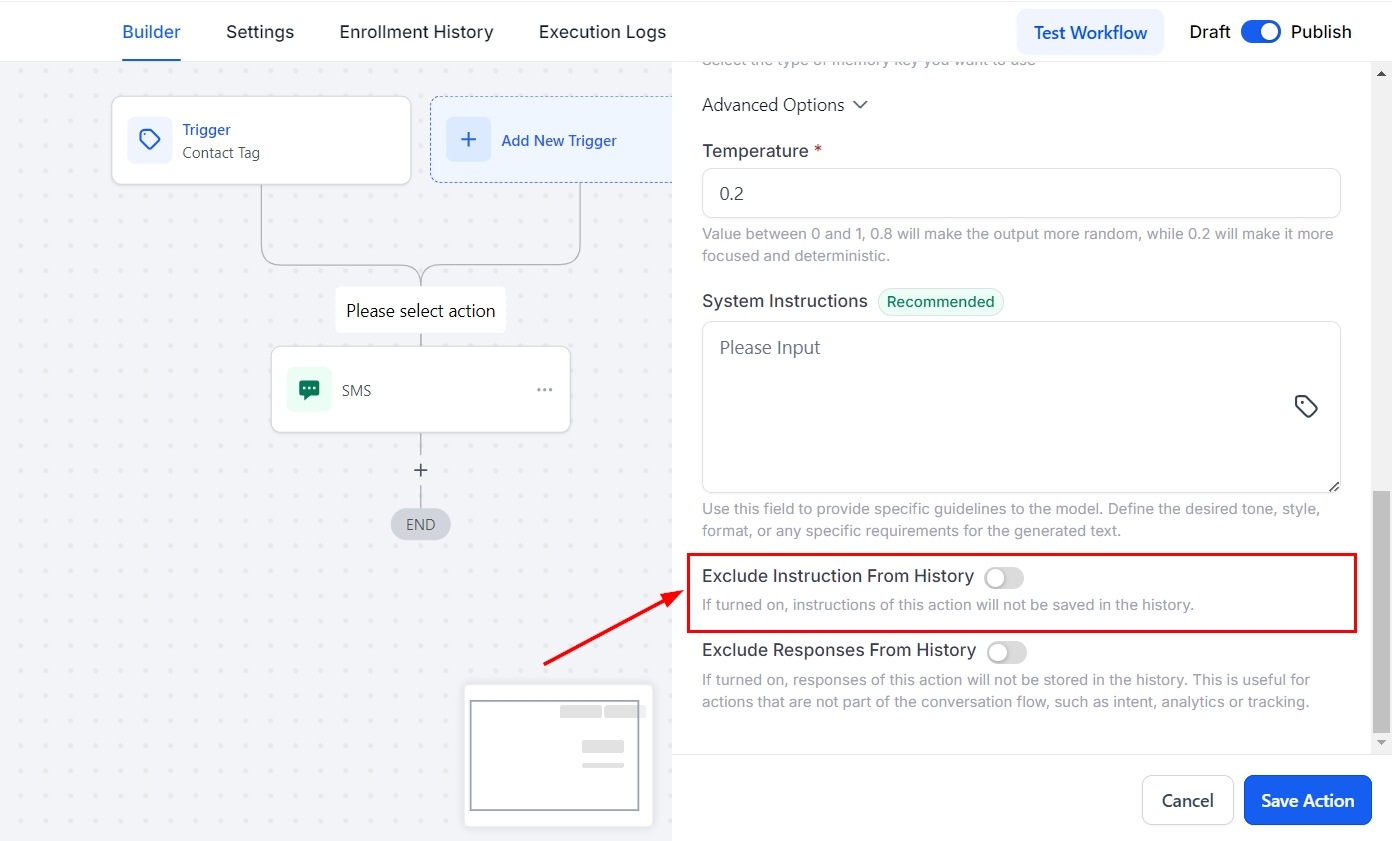Click the END node in workflow
Screen dimensions: 1392x841
(421, 524)
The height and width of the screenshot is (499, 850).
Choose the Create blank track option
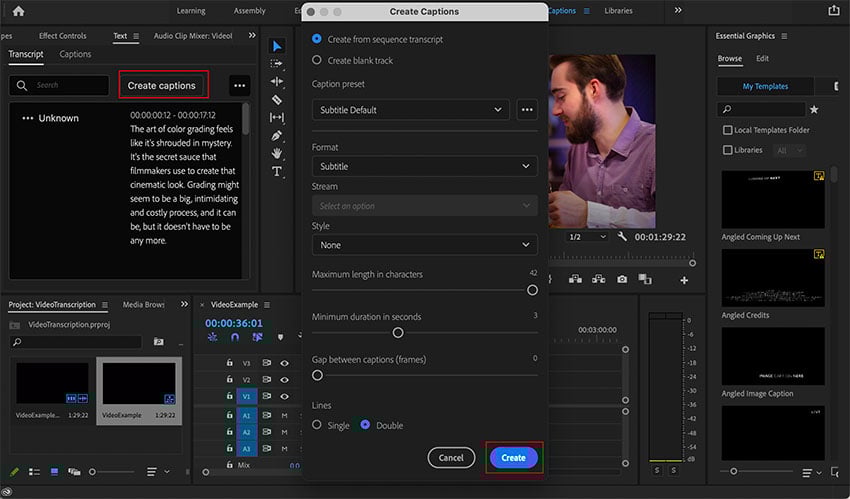pos(318,60)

= = = = =

• **HOW TO COMPLETE THIS TASK**
Transcribe, please, the lines from the one holding "The height and" to the final line of the material, both included, exactly and with no extra lines, and skip the pictures.

• **RESPONSE AREA**
The height and width of the screenshot is (499, 850).
Choose the Create blank track option
pos(318,60)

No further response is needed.